**Document**
● ● ● ● ● ● ●

It’s several blocks of exurban sprawl logic crammed inelegantly between neighborhoods where people actually live, with perpetually renewing auto-intensive development, traffic problems, more car-driven development and the ensuing hamster wheel of futility in trying to balance conflicting interests.
Meanwhile, on Sunday this posting racked up huge numbers.
Let’s go Krogering?: Does CM Blair’s fixation with a boarded-up Hardee’s have to do with gas pumps and corporate welfare?
As pointed out to me subsequently, Kroger’s ongoing machinations aren’t the only reason to pretend that discussions of how to seize and demolish “derelict” commercial properties should occupy council time when other factors are involved.
From 2013 …
First Savings Bank nearly finished with Wesley Commons project, by Kevin Eigelbach (Louisville Business First)
Clarksville-based First Savings Financial Group Inc., the holding company for First Savings Bank, has nearly finished developing a 4-acre retail center in New Albany. The bank held a grand opening for a new bank branch there, its first in New Albany, last month.
And this:
Tenants: A Bob Evans restaurant, a Tire Discounters store, a Visionworks eyewear store, a Qdoba Mexican Grill restaurant, Bella Nails manicurist, Fantastic Sam’s hair care, Woodside Dental Center, the First Savings branch and a Starbucks coffee shop with a drive-through lane.
Ooh, a drive-thru?
And this:
The bank’s total investment: $7.55 million.

● ● ● ● ● ● ●

**Supplied data**
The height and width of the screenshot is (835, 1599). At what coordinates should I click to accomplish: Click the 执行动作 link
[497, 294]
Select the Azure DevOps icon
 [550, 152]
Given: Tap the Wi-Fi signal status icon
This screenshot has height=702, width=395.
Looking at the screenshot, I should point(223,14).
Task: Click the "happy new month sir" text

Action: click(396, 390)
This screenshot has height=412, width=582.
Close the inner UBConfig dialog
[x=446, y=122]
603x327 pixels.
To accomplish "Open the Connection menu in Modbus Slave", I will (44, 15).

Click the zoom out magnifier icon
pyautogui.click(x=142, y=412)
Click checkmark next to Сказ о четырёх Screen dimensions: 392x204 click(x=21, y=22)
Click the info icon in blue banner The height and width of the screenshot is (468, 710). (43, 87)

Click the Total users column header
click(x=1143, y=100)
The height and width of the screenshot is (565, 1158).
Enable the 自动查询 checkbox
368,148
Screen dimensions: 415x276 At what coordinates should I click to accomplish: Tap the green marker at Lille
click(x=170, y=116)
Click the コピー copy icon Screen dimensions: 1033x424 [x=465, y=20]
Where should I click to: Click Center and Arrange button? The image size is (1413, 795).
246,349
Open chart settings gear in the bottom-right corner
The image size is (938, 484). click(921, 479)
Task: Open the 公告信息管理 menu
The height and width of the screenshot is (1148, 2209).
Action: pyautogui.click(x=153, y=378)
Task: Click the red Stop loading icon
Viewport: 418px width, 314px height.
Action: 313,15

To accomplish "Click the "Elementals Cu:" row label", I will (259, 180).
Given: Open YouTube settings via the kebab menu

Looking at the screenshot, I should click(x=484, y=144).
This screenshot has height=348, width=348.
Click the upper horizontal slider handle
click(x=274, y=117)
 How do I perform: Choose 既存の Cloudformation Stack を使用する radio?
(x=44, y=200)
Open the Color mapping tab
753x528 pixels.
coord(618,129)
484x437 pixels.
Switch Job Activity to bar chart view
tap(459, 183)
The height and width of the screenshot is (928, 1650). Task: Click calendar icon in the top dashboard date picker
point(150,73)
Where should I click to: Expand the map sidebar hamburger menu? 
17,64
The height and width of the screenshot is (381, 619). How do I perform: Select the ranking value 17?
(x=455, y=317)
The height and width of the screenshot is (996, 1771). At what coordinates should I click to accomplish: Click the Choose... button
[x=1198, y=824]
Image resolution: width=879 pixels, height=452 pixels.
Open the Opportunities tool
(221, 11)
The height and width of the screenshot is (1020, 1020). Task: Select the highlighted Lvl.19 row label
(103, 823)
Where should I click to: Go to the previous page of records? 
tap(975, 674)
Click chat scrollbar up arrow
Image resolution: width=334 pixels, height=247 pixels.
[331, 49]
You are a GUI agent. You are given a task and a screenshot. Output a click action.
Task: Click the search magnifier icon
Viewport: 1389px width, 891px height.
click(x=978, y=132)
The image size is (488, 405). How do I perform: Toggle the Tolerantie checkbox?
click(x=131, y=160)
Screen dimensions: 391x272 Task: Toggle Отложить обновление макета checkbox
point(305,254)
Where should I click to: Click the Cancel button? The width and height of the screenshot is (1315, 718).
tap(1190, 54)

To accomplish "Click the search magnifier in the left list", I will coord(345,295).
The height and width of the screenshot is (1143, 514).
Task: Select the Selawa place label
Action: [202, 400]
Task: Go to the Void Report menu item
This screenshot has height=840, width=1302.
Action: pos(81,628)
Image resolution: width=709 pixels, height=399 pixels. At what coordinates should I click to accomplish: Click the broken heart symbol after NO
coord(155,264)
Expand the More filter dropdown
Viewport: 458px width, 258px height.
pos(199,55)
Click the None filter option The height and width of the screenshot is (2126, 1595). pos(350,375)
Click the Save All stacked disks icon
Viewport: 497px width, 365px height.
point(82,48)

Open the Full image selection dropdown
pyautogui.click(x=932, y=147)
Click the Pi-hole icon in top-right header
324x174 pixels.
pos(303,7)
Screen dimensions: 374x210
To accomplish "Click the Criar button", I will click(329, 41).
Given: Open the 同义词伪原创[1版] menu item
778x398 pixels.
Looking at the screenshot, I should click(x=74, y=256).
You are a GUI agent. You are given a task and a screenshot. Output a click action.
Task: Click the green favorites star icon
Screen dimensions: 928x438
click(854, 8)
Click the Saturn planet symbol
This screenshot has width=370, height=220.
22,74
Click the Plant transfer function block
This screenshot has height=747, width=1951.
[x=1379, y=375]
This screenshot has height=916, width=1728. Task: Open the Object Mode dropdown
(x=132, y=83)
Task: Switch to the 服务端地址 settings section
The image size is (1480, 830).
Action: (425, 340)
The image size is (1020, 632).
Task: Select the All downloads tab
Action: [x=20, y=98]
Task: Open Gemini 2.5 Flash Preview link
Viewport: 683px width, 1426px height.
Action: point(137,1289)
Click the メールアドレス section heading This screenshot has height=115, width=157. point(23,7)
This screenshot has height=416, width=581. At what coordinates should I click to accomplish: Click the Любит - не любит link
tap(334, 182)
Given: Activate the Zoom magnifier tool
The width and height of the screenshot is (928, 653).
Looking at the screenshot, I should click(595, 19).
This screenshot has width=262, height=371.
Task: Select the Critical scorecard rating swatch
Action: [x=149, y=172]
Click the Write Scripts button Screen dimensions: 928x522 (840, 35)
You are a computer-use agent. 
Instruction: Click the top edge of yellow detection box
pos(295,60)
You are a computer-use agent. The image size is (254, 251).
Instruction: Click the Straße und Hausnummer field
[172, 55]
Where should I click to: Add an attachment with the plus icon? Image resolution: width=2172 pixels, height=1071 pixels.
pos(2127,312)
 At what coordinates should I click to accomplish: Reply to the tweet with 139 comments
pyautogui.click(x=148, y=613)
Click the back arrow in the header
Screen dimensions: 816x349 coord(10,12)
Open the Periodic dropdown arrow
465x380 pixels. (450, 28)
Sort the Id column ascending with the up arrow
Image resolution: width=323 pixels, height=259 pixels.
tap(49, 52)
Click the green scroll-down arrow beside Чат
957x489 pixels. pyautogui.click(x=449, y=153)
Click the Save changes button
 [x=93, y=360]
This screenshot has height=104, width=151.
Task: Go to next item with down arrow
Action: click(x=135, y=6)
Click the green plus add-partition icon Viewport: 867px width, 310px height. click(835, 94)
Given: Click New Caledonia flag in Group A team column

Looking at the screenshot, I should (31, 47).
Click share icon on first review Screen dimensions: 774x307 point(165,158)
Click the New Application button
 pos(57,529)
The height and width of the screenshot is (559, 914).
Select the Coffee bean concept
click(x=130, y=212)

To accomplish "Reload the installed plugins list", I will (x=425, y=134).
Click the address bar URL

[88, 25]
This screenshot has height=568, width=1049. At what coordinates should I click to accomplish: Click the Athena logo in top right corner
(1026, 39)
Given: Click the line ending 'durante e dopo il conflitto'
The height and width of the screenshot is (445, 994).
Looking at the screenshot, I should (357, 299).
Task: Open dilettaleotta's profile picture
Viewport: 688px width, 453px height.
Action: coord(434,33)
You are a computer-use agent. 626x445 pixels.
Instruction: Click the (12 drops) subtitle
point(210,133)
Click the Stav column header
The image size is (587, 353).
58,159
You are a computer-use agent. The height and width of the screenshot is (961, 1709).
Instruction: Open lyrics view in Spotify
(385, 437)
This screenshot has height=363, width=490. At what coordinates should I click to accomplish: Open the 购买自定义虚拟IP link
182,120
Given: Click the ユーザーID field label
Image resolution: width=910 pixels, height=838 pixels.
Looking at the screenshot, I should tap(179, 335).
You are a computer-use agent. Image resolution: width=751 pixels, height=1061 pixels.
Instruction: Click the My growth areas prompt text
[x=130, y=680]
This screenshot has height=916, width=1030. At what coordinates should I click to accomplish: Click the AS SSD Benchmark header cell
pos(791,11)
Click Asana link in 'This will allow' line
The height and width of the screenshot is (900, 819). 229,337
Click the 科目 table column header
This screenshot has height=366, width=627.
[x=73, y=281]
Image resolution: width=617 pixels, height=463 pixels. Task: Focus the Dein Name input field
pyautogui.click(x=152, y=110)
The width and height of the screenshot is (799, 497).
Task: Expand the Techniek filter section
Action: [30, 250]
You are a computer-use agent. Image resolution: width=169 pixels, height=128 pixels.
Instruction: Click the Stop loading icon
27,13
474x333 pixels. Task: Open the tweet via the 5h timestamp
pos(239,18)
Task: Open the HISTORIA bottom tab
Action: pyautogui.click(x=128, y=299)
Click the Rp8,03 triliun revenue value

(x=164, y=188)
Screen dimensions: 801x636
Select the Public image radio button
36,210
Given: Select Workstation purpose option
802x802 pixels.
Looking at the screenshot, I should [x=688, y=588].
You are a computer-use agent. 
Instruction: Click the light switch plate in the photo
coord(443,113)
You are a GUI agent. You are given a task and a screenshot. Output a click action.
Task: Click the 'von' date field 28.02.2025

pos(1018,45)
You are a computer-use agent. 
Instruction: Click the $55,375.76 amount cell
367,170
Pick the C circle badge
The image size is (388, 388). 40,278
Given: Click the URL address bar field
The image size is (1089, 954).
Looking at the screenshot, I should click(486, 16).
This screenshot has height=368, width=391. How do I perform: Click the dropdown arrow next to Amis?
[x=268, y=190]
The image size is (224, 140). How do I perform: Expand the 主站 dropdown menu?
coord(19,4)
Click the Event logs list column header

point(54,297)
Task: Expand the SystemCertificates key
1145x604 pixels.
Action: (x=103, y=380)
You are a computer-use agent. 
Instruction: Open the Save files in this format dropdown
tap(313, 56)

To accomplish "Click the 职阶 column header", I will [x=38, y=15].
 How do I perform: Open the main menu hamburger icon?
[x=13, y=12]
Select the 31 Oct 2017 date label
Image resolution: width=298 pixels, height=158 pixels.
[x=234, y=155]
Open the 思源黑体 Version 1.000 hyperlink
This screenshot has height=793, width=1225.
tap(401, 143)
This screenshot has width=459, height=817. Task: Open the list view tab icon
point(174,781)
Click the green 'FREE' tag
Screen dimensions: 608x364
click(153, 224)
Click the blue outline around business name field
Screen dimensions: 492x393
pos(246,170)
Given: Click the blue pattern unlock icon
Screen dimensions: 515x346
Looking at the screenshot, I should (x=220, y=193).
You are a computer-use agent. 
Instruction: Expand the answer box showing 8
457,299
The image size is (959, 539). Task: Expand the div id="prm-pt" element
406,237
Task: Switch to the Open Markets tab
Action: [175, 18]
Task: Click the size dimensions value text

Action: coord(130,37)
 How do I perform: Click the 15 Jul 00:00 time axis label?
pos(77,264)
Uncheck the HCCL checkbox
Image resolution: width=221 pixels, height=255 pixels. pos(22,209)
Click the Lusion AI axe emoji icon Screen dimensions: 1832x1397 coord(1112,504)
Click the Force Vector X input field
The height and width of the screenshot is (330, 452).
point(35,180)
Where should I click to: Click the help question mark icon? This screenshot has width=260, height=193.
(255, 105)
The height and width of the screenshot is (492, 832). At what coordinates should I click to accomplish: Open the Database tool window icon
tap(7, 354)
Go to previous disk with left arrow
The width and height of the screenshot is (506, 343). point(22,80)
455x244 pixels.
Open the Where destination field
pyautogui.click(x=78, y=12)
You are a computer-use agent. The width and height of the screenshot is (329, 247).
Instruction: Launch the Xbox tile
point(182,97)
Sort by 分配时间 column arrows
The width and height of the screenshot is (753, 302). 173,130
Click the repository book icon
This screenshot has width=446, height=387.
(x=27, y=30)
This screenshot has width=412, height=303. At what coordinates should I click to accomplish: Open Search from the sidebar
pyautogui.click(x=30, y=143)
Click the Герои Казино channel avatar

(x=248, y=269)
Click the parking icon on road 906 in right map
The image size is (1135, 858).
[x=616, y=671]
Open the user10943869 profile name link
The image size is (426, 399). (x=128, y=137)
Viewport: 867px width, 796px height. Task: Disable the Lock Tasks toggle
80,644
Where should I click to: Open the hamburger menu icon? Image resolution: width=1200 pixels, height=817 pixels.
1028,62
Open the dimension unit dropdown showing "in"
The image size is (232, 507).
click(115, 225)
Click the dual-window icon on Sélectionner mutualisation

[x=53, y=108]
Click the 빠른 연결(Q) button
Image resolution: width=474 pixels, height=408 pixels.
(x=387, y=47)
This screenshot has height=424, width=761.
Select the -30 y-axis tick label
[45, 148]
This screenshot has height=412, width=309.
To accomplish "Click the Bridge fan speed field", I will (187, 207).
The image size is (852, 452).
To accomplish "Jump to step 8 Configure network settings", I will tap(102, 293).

● ● ● ● ● ● ●

**Written task 1**
From the post about New Albany development, copy the passage from "Meanwhile, on Sunday" to "Albany, last month." word for word.
**Written task 2**
According to the post about New Albany development, what was the bank's total investment?
**Written task 3**
Continue the post about New Albany development from its last line.

**Answer 1**
Meanwhile, on Sunday this posting racked up huge numbers.
Let’s go Krogering?: Does CM Blair’s fixation with a boarded-up Hardee’s have to do with gas pumps and corporate welfare?
As pointed out to me subsequently, Kroger’s ongoing machinations aren’t the only reason to pretend that discussions of how to seize and demolish “derelict” commercial properties should occupy council time when other factors are involved.
From 2013 …
First Savings Bank nearly finished with Wesley Commons project, by Kevin Eigelbach (Louisville Business First)
Clarksville-based First Savings Financial Group Inc., the holding company for First Savings Bank, has nearly finished developing a 4-acre retail center in New Albany. The bank held a grand opening for a new bank branch there, its first in New Albany, last month.

**Answer 2**
$7.55 million.

**Answer 3**
As a friend notes, $7.55 million for all of Wesley Commons makes the $9 million for River Run seem even more inflated, but the point is transparency.
Granted, just because CM Blair is a banker, it doesn’t mean he’s to be vocationally vilified (even if the temptation always will be strong for me), but the fact that his bank is a player in the immediate vicinity, and Kroger’s redevelopment designs were not clearly delineated by Blair or anyone else at last Thursday’s council meeting (the razing of the fire station at a loss to the city to suit Kroger on the other side of the plaza is a different but no less annoying topic), and the city council itself typically participates in decisions pertaining to zoning, traffic and land use on the State Street corridor — look, all these factors demand more, not less, transparency from elected officials.
Although it does prove that “independent” means different things to different people … and I like my definition better than his.